L'arrivée du disque et de la radio laisse une marque importante sur le métier de chef d'orchestre. Les nouveaux moyens de diffusion de la musique ont un effet médiatique sur certains chefs, qu'on peut alors considérer comme de réelles vedettes. Plusieurs figures marquent alors le XXe siècle, autant en Europe qu'aux États-Unis (beaucoup de chefs européens émigrent vers l'autre continent), tels que Toscanini, Furtwängler, Bruno Walter, Klemperer ou Stokowski. La baguette est maintenant objet de débat; en a-t-on vraiment besoin? Certains chefs comme Pierre Boulez préfèrent ne pas l'utiliser. La naissance de musiques contemporaines complexes au cours du XXe siècle vient rendre la tâche du chef de plus en plus étoffée, car celui-ci doit toujours se mettre à jour dans les nouvelles règles et les nouvelles intentions des compositeurs modernes.

Le déclin du totalitarisme musical

Tout comme les autres professions de la musique, le métier de chef d'orchestre a grandement ouvert ses horizons pendant le XXe siècle; on retrouve maintenant des chefs de toutes les nationalités et l'émergence de chefs femmes, qui s’est longtemps fait attendre, arrive enfin; par exemple, Nadia Boulanger, qui est la première femme chef à diriger des concerts symphoniques sur deux continents, ou Jane Evrard, qui fonde un orchestre féminin à Paris en 1930. On voit aussi de plus en plus d'individus de race noire jouer de la baguette, notamment James DePriest, assistant de Leonard Bernstein à New York.
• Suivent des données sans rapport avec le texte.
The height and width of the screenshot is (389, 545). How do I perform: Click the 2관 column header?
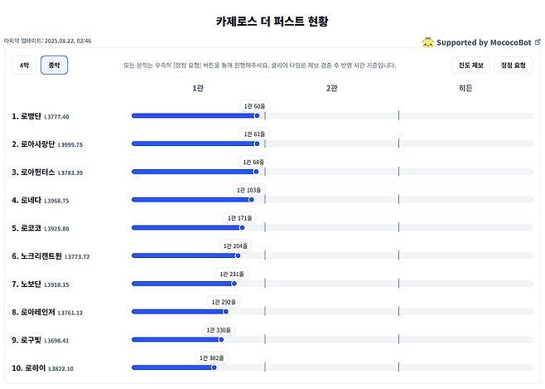point(331,88)

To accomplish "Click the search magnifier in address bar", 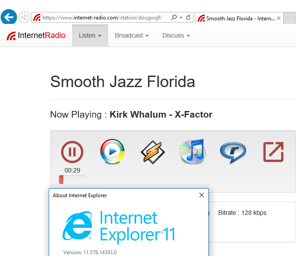I will coord(174,18).
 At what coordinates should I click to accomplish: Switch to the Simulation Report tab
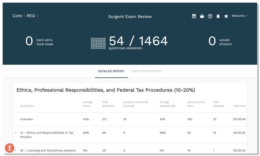147,71
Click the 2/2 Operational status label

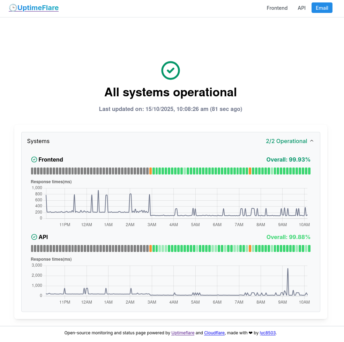[286, 141]
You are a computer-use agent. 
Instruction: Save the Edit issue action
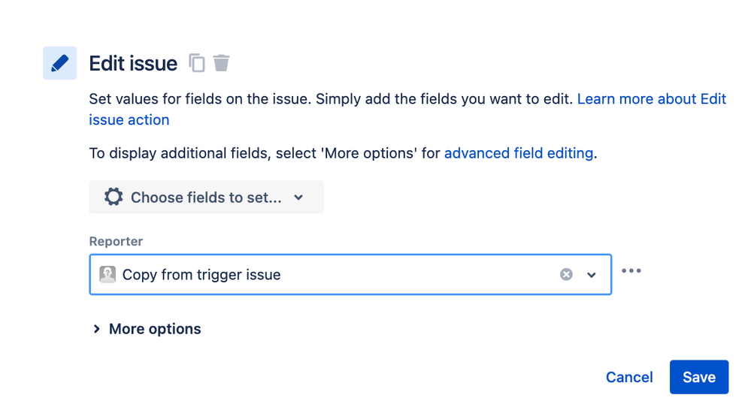click(x=699, y=377)
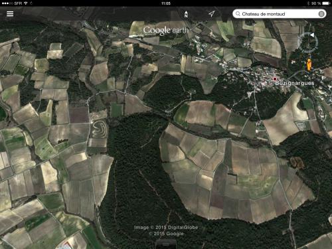Tap the Bluetooth status icon

(x=308, y=3)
On se bouscule pour diriger, l'orchestre est parfois augmenté d'équipements électroniques pour satisfaire les besoins des compositeurs contemporains, et ainsi le chef devient davantage un « coordinateur », un « opérateur » de l'orchestre. Jamais les chefs n'ont été aussi nombreux et diversifiés. On redécouvre le baroque, mais on boude de plus en plus le renouvellement de la musique. Les chefs se tournent vers l'héritage musical plus vendeur, car la musique devient contre leur gré une grande industrie qui se doit rentable. Les chefs deviennent de véritables vedettes de spectacle et même des supports publicitaires. Lorin Maazel, qui fut directeur de l'Opéra de Vienne, affirme un jour:

Pour survivre, les orchestres doivent donner des concerts, faire des enregistrements. Alors... qu'ils soient fatigués, grippés ou moribonds, les chefs doivent diriger. On croit que c'est une chance? C'est une catastrophe, car ils dirigent beaucoup trop. Le jour, la nuit, n'importe où, n'importe comment, pour faire fonctionner le système. Personne ne le dit, mais je vous l'affirme: les chefs sont devenus de véritables esclaves.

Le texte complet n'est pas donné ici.